**Given instruction**
Rescale the stretch of records from the line containing "Task: Open the network status tray icon" through the end of the records: reproduce every line in that stretch, requests included, but multiply each coordinate in the answers by 2.25 and round to whole numbers, with halves rounding up. Leave the pictures out of your answer.

**Working data**
[START]
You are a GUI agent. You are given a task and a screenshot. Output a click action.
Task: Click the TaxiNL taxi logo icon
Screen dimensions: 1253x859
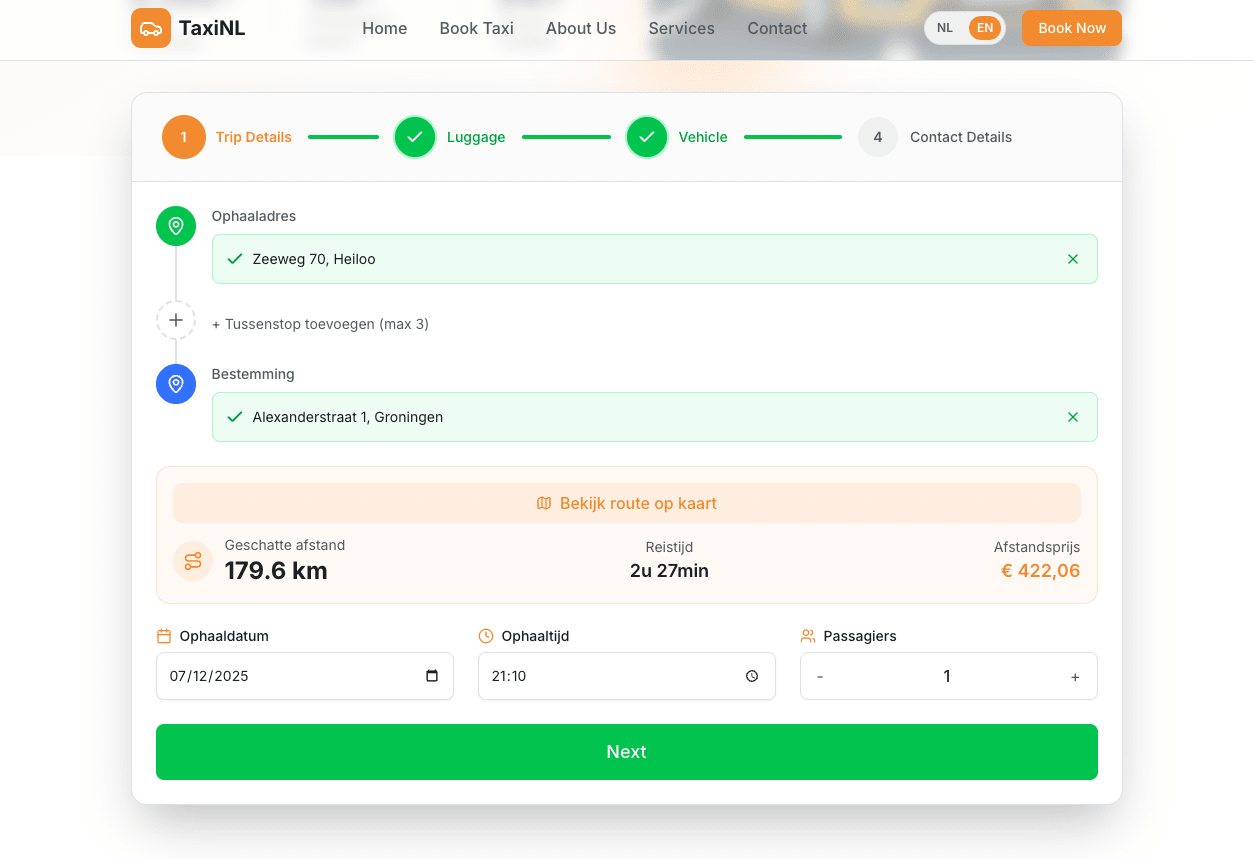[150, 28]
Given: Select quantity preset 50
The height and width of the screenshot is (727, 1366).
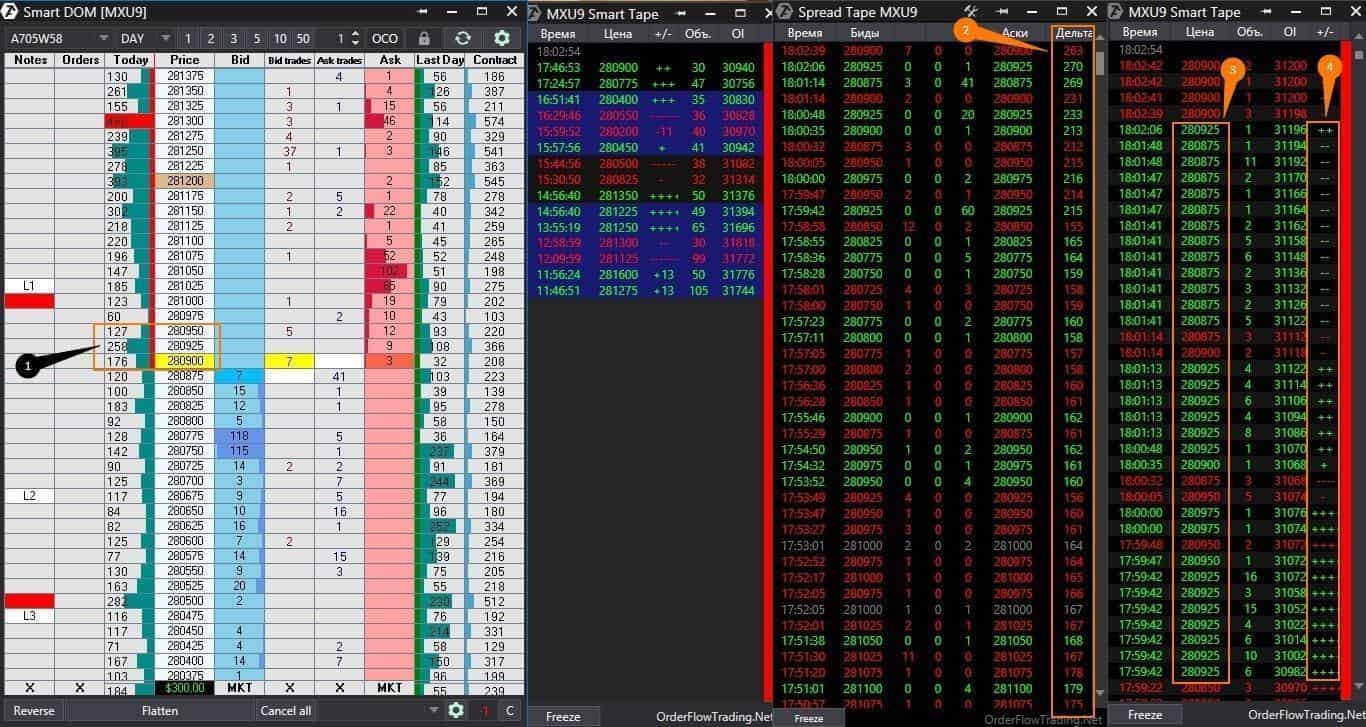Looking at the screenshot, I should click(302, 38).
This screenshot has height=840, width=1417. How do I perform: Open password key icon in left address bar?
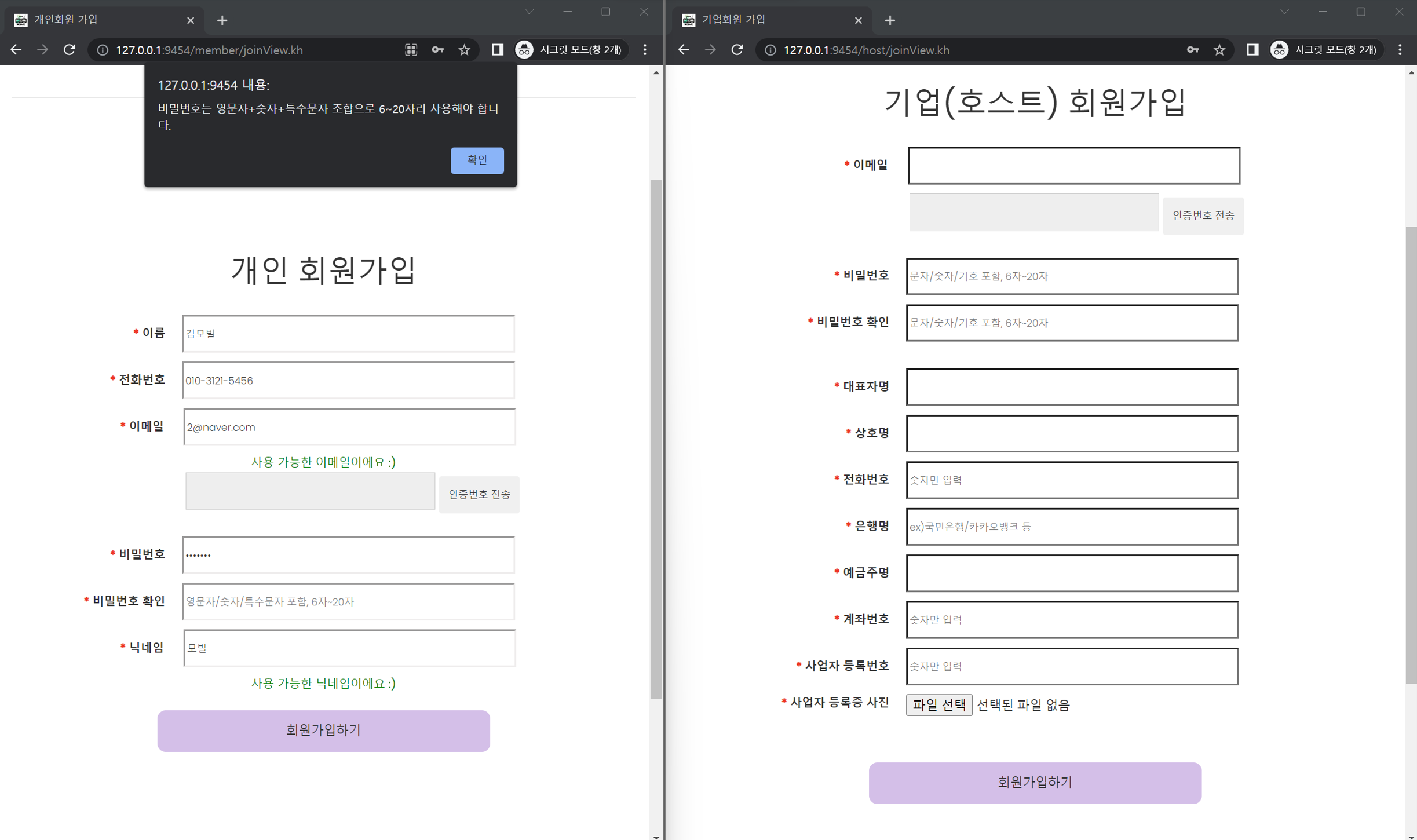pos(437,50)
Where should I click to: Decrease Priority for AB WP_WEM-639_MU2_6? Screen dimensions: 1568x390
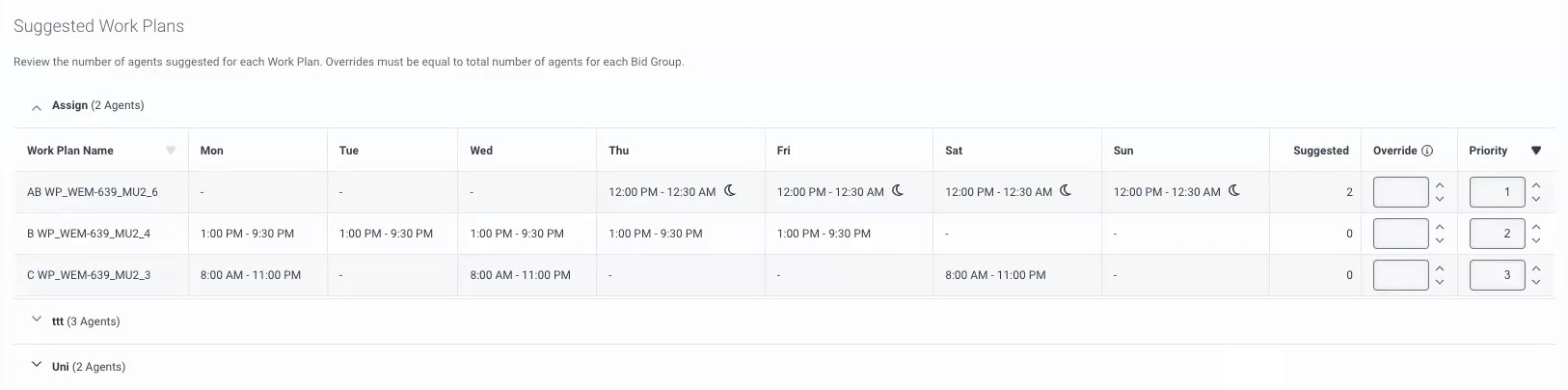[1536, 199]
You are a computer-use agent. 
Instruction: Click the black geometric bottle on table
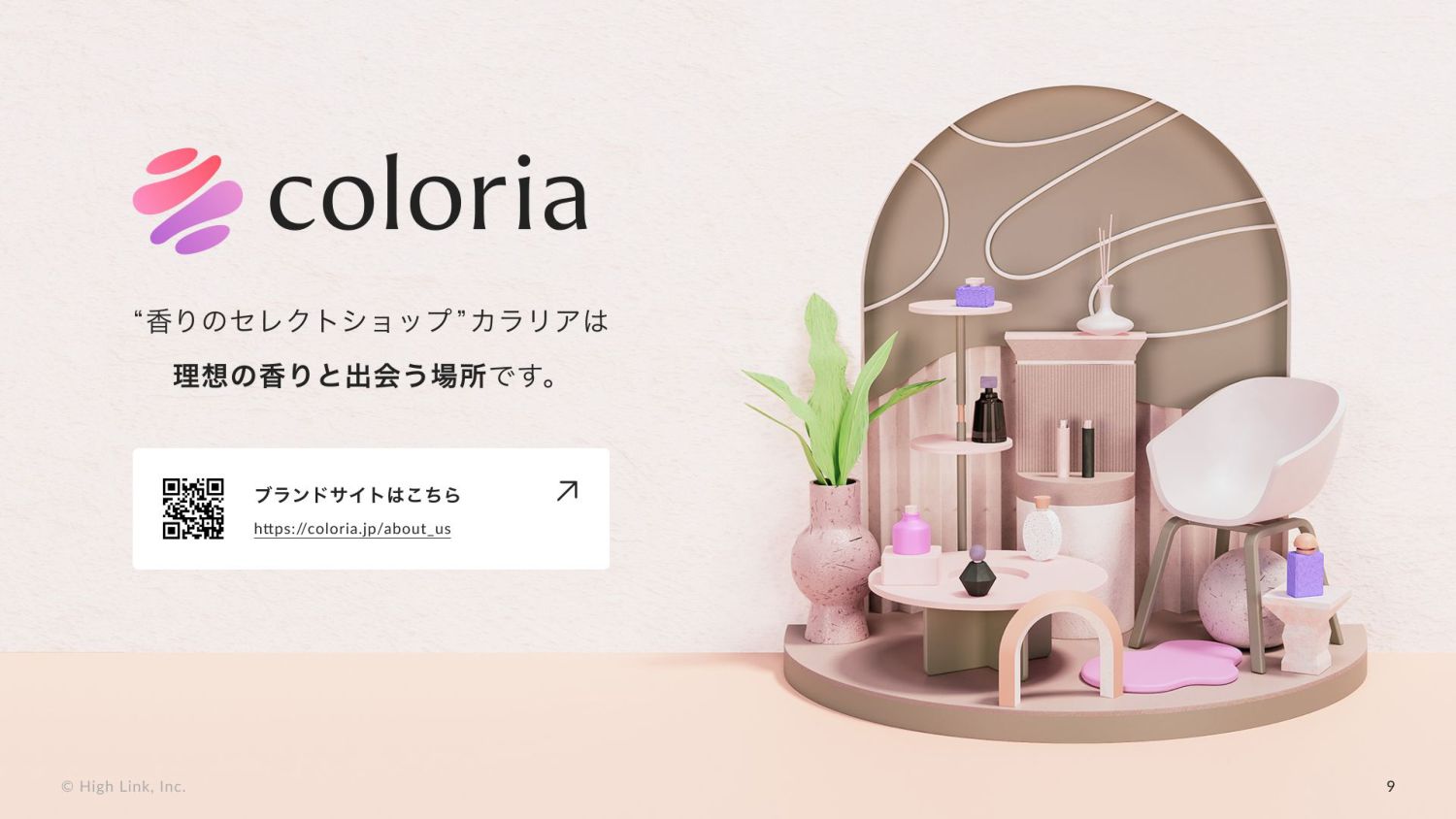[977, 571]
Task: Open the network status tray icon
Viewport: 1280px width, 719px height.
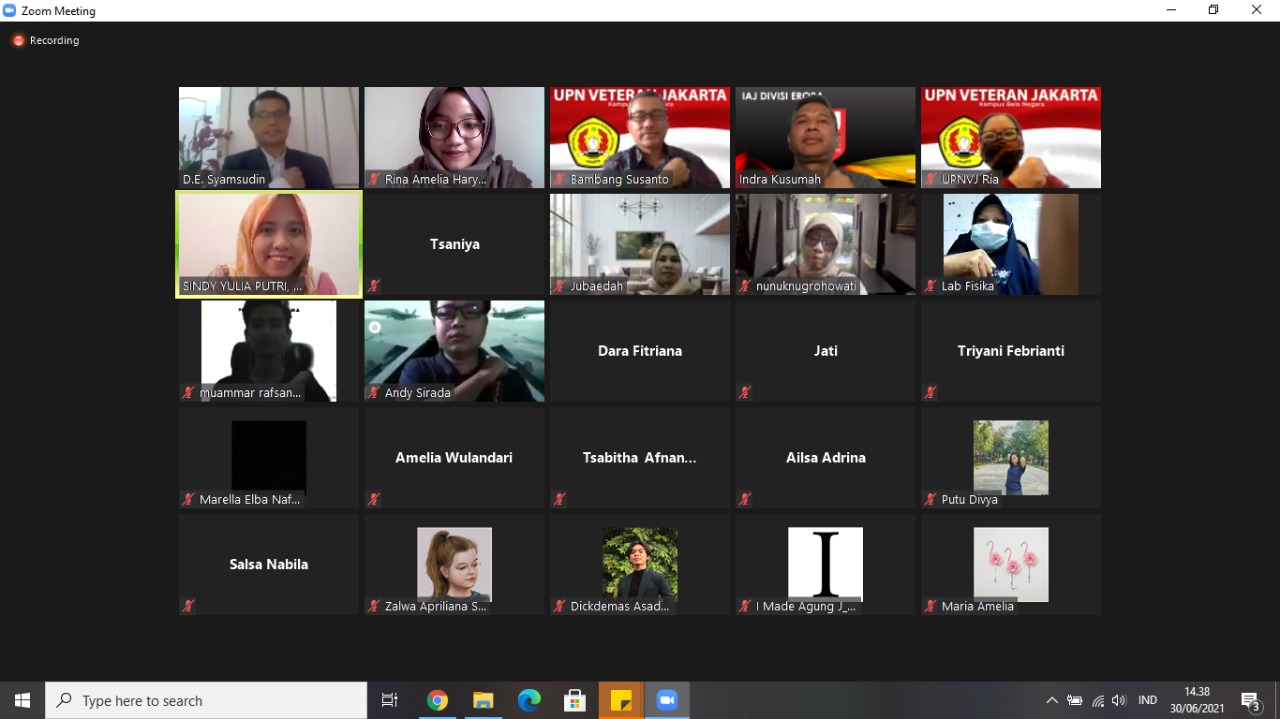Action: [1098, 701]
[END]
**Solution to this task**
Task: Open the network status tray icon
Viewport: 1280px width, 719px height.
Action: [2471, 1577]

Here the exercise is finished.